Cosa devi fare:
Ripeti tali e quali le righe che vanno dalla riga contenente "Where should I click to: Select the +16%" fino alla riga contenente "click(904, 71)", entrambe incluse.

Materiale da elaborare:
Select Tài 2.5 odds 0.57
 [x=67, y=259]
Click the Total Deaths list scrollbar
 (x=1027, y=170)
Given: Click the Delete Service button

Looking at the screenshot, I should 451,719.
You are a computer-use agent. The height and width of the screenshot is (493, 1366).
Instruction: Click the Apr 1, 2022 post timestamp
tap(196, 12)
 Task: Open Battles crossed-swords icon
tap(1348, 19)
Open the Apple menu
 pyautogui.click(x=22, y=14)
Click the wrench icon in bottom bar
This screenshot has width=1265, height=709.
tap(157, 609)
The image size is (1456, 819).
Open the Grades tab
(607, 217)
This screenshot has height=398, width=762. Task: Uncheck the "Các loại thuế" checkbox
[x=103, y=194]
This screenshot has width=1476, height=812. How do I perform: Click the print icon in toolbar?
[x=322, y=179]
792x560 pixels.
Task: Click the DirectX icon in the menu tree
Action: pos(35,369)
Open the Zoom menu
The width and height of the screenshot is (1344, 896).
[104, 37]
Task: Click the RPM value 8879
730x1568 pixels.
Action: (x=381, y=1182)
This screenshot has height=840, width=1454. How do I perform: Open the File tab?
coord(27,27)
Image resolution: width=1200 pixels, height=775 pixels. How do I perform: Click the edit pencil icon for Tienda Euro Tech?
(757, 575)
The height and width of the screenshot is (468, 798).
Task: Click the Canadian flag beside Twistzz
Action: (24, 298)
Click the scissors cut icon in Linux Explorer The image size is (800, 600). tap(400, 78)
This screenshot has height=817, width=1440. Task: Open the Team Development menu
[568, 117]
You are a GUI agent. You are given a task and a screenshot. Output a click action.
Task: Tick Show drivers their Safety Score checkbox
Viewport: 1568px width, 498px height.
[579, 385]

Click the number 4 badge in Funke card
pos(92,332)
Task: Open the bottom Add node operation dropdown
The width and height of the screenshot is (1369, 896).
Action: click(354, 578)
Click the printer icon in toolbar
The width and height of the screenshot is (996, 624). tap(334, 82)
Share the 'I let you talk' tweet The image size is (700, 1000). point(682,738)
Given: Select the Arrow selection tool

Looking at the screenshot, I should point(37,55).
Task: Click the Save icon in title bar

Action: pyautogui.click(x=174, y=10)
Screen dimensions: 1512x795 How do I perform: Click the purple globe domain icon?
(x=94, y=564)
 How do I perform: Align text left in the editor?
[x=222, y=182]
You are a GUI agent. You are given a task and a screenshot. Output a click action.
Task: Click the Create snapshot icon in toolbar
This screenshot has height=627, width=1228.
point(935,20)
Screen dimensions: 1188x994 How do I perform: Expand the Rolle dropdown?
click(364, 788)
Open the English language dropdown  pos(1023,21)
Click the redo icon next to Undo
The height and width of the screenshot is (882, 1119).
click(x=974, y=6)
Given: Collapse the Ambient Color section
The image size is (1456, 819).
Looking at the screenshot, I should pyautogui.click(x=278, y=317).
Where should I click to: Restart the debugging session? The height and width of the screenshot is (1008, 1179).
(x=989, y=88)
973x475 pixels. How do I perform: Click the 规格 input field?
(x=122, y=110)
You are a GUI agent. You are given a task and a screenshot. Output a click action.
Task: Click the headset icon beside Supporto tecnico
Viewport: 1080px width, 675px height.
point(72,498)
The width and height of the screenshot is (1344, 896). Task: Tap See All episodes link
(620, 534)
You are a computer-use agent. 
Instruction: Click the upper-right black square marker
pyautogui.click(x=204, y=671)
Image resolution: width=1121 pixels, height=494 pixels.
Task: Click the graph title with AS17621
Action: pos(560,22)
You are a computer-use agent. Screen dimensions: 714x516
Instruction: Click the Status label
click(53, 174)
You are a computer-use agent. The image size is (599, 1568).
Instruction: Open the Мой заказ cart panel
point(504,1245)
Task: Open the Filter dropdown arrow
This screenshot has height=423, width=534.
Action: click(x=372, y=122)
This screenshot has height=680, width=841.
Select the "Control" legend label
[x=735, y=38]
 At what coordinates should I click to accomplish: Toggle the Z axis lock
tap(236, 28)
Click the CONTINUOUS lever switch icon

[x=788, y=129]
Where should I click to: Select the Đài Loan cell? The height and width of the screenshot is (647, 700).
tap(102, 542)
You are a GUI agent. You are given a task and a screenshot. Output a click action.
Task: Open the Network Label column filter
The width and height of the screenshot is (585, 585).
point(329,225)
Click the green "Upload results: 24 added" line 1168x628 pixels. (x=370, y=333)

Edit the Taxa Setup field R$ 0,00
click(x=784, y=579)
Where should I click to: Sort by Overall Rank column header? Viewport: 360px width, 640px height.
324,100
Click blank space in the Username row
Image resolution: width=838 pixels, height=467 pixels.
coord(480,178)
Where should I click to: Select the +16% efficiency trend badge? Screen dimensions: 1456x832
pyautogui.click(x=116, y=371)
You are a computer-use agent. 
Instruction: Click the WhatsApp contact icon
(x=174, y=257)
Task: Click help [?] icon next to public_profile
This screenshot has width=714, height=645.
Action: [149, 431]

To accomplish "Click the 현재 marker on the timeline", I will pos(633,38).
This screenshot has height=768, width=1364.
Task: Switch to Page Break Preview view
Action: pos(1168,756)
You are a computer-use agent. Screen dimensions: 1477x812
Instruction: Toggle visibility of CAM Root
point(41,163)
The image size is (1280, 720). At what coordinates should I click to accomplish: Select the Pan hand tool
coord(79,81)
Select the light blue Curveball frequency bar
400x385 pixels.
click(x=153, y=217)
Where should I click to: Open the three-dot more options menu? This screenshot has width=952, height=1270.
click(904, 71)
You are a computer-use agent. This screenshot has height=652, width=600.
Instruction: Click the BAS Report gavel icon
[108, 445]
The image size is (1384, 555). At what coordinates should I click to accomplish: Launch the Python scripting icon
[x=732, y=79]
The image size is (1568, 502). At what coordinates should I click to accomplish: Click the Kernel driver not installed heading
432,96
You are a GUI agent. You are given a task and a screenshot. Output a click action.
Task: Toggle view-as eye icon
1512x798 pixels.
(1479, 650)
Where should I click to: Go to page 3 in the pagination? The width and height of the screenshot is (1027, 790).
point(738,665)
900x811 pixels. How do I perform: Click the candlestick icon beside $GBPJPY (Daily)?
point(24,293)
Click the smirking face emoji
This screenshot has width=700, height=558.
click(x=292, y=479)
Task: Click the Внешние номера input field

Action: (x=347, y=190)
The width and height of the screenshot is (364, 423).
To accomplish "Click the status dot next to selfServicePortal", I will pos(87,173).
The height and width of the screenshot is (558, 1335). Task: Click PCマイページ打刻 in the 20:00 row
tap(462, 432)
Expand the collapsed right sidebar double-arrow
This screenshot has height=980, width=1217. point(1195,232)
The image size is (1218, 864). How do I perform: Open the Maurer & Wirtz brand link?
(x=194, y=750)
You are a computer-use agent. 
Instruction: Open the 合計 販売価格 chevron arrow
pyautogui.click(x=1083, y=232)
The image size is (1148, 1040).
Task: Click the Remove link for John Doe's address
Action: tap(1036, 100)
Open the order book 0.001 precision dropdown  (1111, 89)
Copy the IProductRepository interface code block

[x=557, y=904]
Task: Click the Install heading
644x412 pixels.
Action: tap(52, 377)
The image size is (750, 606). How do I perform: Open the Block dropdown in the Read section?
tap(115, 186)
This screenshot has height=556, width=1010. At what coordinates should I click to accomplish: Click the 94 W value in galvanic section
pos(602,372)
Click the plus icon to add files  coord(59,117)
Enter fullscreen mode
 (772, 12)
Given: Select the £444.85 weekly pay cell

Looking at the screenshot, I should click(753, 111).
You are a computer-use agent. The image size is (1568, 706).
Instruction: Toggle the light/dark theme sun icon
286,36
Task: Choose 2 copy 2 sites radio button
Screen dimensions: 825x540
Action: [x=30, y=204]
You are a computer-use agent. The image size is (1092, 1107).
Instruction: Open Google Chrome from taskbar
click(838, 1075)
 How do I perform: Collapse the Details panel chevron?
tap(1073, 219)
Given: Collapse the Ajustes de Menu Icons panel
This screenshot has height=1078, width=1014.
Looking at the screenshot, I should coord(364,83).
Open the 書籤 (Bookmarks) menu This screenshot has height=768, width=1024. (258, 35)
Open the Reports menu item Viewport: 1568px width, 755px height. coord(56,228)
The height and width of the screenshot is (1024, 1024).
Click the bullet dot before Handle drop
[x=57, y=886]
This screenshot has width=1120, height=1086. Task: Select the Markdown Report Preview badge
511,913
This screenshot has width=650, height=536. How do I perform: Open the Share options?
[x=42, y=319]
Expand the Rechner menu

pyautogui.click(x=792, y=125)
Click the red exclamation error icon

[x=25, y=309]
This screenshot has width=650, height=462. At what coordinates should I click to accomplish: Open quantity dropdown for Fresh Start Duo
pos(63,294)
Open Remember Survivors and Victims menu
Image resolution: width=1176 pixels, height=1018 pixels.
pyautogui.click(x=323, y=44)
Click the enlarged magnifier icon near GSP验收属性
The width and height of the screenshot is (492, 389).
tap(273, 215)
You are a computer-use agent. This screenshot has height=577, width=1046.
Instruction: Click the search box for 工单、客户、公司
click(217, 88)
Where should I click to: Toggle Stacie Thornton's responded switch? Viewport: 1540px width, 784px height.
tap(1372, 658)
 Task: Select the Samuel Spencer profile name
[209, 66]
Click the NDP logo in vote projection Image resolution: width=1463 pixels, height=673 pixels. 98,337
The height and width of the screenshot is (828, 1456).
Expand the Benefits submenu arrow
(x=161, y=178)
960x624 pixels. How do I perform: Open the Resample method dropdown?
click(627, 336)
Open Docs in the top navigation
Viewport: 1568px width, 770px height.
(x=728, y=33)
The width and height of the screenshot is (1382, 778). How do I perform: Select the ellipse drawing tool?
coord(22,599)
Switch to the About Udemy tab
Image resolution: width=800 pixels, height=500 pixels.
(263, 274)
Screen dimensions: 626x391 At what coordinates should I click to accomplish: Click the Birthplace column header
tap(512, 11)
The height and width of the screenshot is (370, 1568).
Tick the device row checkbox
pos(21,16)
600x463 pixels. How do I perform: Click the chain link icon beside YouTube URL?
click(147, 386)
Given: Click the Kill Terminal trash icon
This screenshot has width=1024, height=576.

Risposta al compito:
Where should I click to: Select the +16% efficiency trend badge? Screen dimensions: 1456x832
pyautogui.click(x=116, y=371)
You are a computer-use agent. 
Instruction: Click the WhatsApp contact icon
(x=174, y=257)
Task: Click help [?] icon next to public_profile
This screenshot has width=714, height=645.
Action: [149, 431]

To accomplish "Click the 현재 marker on the timeline", I will pos(633,38).
This screenshot has height=768, width=1364.
Task: Switch to Page Break Preview view
Action: pos(1168,756)
You are a computer-use agent. Screen dimensions: 1477x812
Instruction: Toggle visibility of CAM Root
point(41,163)
The image size is (1280, 720). At what coordinates should I click to accomplish: Select the Pan hand tool
coord(79,81)
Select the light blue Curveball frequency bar
400x385 pixels.
click(x=153, y=217)
Where should I click to: Open the three-dot more options menu? This screenshot has width=952, height=1270.
click(904, 71)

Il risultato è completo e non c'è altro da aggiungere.